Comment author: Kathy 20 January 2017 02:09:01PM *  2 points [-]

I agree that most people will not understand the most strange ideas until they understand the basic ideas. Ensuring they understand the foundation is a good practice.

I definitely agree that the instances of weirdness that are beneficial are only a tiny fraction of the weirdness that is present.

Regarding weirdness:

There are effective and ineffective ways to be weird.

There are several apparently contradictory guidelines in art: "use design principles", "break the conventions", and "make sure everything looks intentional".

The effective ways to be weird manage all three guidelines.

Examples: Picasso, Björk, Lady Gaga

One of the major and most observable differences between these three artists vs. many weird people is that the behavior of the artists can be interpreted as a communication about something specific, meaningful, and valuable.
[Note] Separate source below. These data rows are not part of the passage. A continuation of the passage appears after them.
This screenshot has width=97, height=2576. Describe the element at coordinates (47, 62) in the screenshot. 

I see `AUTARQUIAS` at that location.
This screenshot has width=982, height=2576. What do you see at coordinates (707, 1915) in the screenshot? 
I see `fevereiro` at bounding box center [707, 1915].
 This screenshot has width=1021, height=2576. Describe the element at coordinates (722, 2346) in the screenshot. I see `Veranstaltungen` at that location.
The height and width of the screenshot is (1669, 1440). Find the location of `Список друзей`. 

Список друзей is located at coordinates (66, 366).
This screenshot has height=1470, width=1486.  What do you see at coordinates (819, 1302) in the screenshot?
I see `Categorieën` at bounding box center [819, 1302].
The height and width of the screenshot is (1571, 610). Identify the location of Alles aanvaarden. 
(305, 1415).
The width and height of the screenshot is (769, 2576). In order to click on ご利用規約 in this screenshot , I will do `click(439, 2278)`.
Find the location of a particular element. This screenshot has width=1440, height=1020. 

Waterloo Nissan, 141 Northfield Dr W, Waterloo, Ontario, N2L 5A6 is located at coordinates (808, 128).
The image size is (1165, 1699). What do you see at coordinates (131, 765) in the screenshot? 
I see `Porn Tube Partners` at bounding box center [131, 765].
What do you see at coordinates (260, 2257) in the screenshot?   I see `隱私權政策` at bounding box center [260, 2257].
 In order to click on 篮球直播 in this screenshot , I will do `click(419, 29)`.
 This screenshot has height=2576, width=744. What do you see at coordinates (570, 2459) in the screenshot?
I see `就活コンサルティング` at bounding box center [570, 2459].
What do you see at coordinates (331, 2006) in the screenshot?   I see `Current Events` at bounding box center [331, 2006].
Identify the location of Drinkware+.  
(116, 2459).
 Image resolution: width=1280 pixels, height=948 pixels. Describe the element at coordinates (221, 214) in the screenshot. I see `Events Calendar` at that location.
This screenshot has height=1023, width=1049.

Art is a language. Everything strange we do speaks about us. If you haven't studied art, it might be rather hard to interpret the above three artists. The language of art is sometimes completely opaque to non-artists, and those who interpret art often find a variety of different meanings rather than a consistent one. (I guess that's one reason why they don't call it science.) Quick interpretations: In Picasso, I interpret an exploration of order and chaos. In Björk, I interpret an exploration of the strangeness of nature, the familiarity and necessity of nature, and the contradiction between the two. In Lady Gaga, I interpret an edgy exploration of identity.

These artists have the skill to say something of meaning as they follow principles and break conventions in a way that looks intentional. That is why art is a different experience from, say, looking at an odd-shaped mud splatter on the sidewalk, and why it can be a lot more special.

Ineffective weirdness is too similar to the odd-shaped mud splatter. There need to be signs of intentional communication. To interpret meaning, we need to see that combination of unbroken principles and broken conventions arranged in an intentional-looking pattern.

Comment author: Telofy  (EA Profile) 05 February 2017 09:53:39AM 1 point [-]

Fascinating! Thanks for the summary of how you interpret these artists! But even though I didn’t have any insight into their work, I think I still understand what you’re trying to explain based on other experiences. But there I encounter another hurdle, probably parallel to my lacking understanding of these artists’ work.

I’ve been surrounded by design all my life, so I can look at a poster and see that it looks intentional but I can try as I may to create something of the sort myself and still see that it’s not even close. But that’s not actually what I want to say. What I want to say is rather that my exposure seems to have taught me to recognize something even though I don’t understand how it works. That’s a huge advantage for designers or artists who want to speak to me or to any other nonspecialist.

I’m afraid, however, that a lot of EA concepts that I would like to impart are too far removed by inferential distance for most people to ever recognize any intentionality. I hope I’m wrong. My experience with the board game Othello is quite aligned, though: I used to be pretty good, so when looking at some games of players better than me, I would see a move that would give me shivers and make me stare at the board in awe. I didn’t understand it, but it was surprising (“break the conventions”) and looked perfectly intentional. At the same time, it was usually clear to me when one of these better players just accidentally clicked the wrong field. If I hadn’t been pretty good at the game, though, I would’ve seen just a random chaos of black and white chips.

There was some study where people were asked to solve a number of hard language tasks, some of them unsolvable. Somehow people had an intuition for which tasks were solvable long before they managed to actually solve them. Maybe that is related to the effect that artists are using. But again it only worked because these people already had a lot of background in language.

Maybe the only ones whose interest in EA we can possibly pique using the most fine-tuned types of weirdness are a small fraction of young progressives at universities, and not even just for reasons of moral differences but because we can’t communicate EA ideas effectively enough to anyone else.